### Excerpted records
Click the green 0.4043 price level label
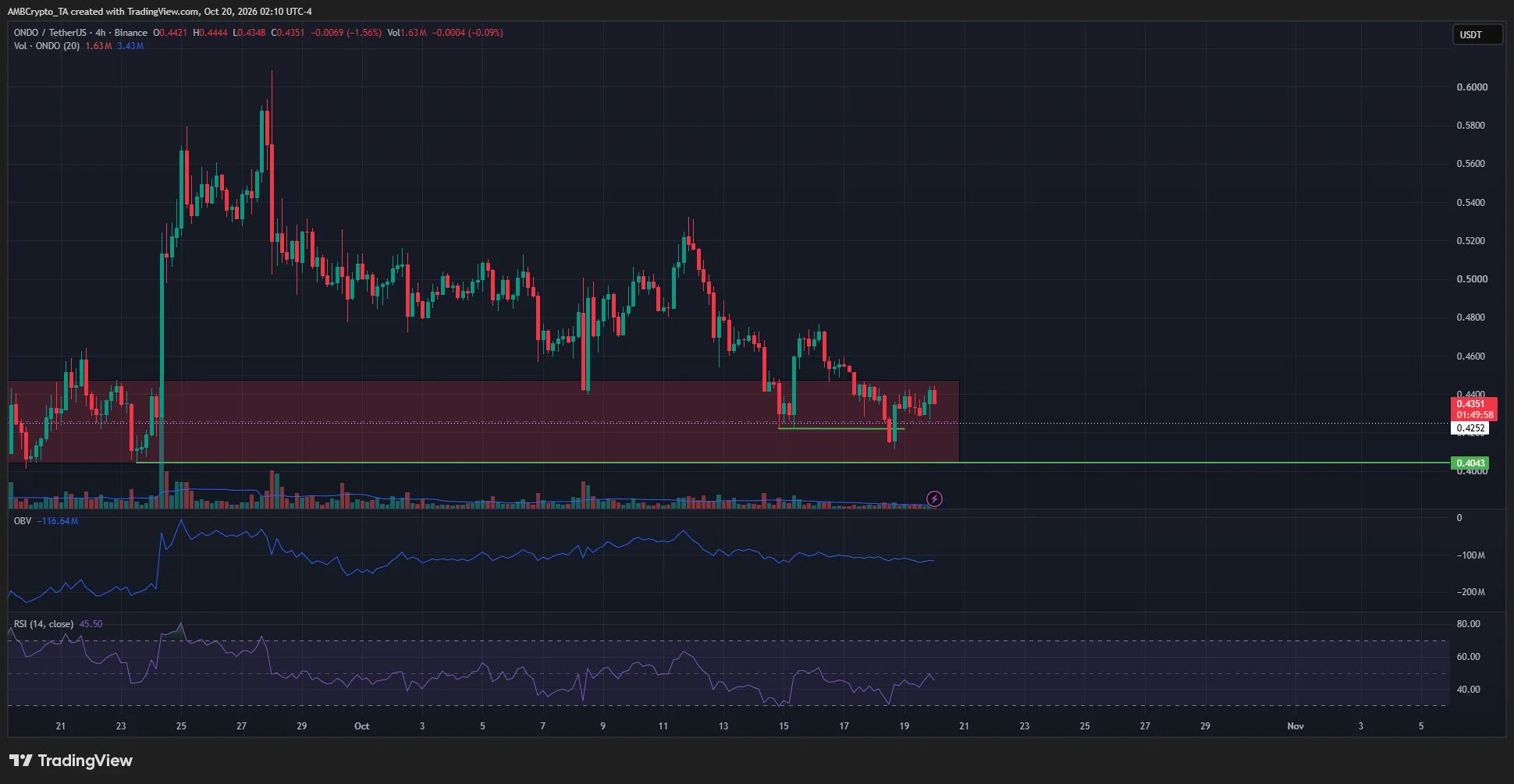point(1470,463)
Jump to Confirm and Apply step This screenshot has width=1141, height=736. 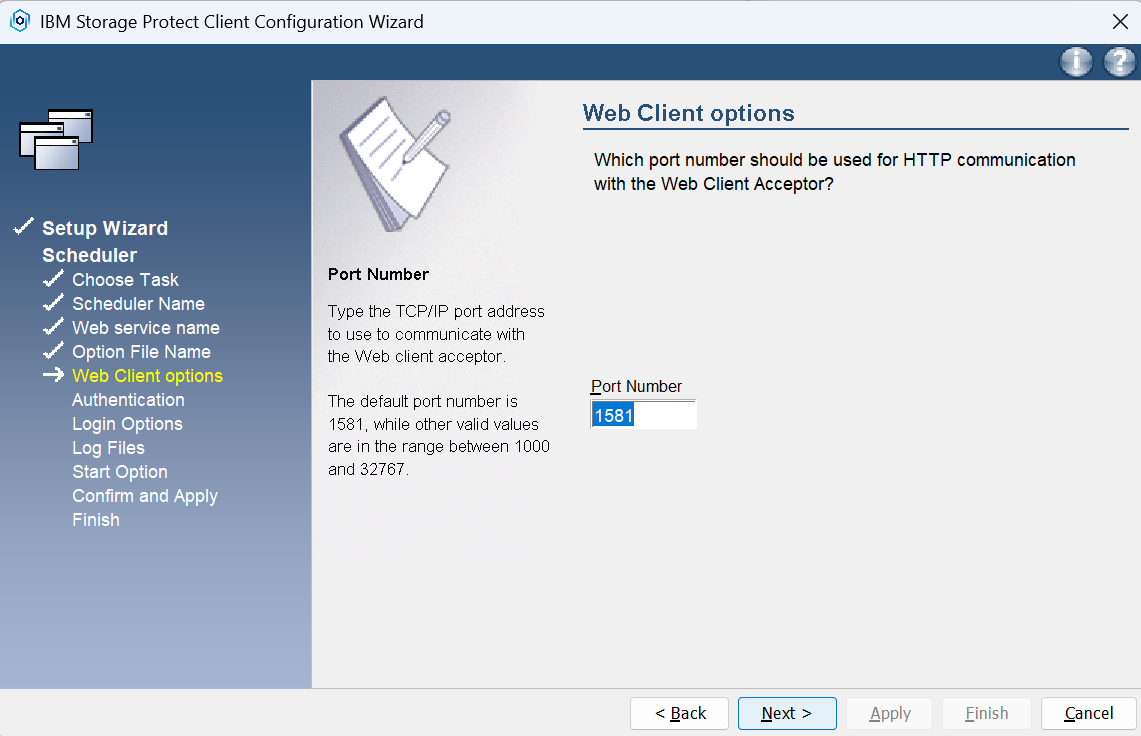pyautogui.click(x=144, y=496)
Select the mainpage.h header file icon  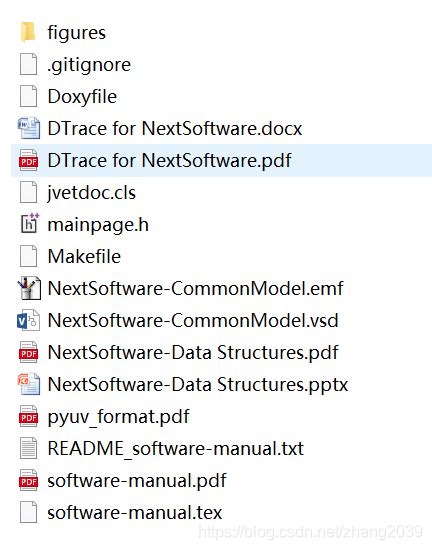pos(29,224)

--

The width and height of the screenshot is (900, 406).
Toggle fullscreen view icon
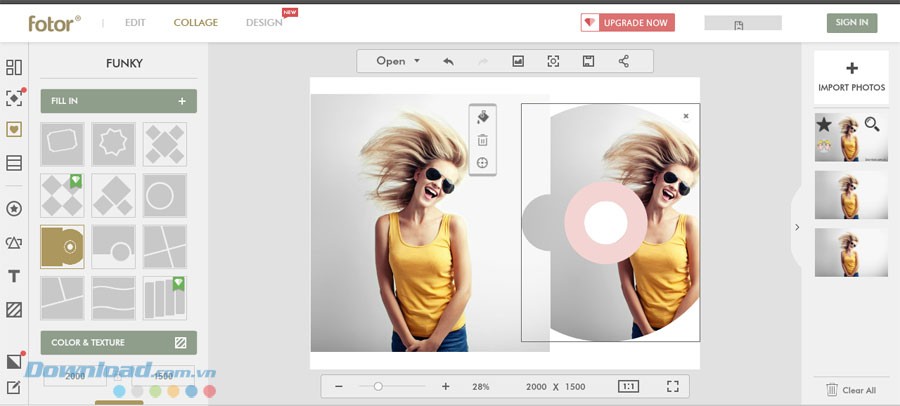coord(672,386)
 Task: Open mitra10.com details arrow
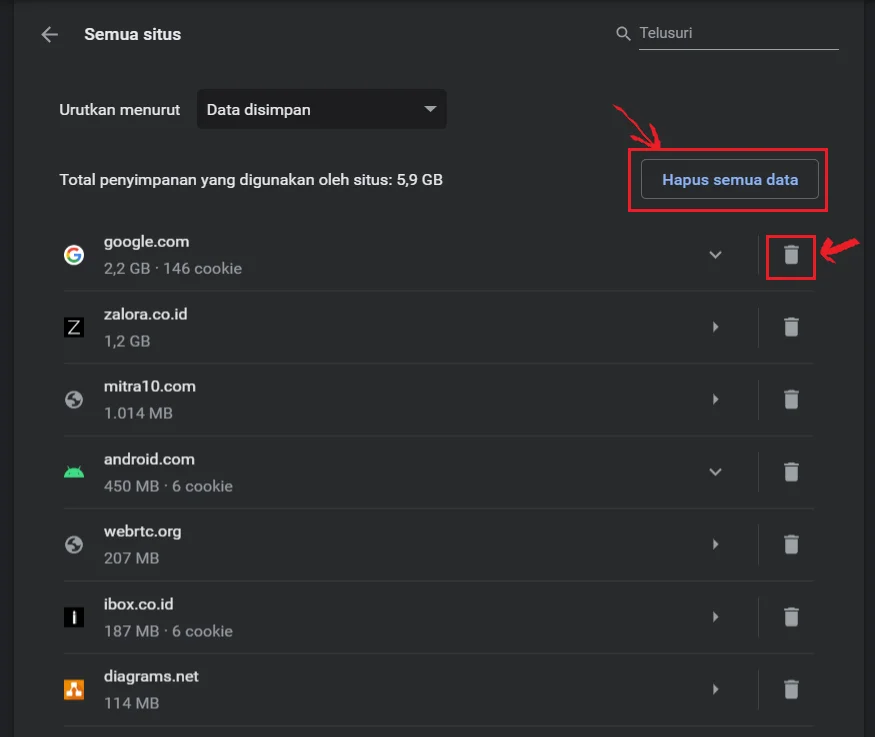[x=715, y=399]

==

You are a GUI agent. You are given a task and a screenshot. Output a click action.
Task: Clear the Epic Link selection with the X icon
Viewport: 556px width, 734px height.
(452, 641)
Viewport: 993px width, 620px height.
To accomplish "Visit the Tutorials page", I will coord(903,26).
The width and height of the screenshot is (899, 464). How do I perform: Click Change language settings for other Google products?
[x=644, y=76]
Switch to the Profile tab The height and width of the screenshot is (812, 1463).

### Brief
Copy out, word for word, the part of the entries above that begins at the line with "The width and height of the screenshot is (899, 464)." and ends at the line with "Switch to the", including both.

### Solution to the exercise
The width and height of the screenshot is (899, 464). How do I perform: Click Change language settings for other Google products?
[x=644, y=76]
Switch to the Profile tab The height and width of the screenshot is (812, 1463).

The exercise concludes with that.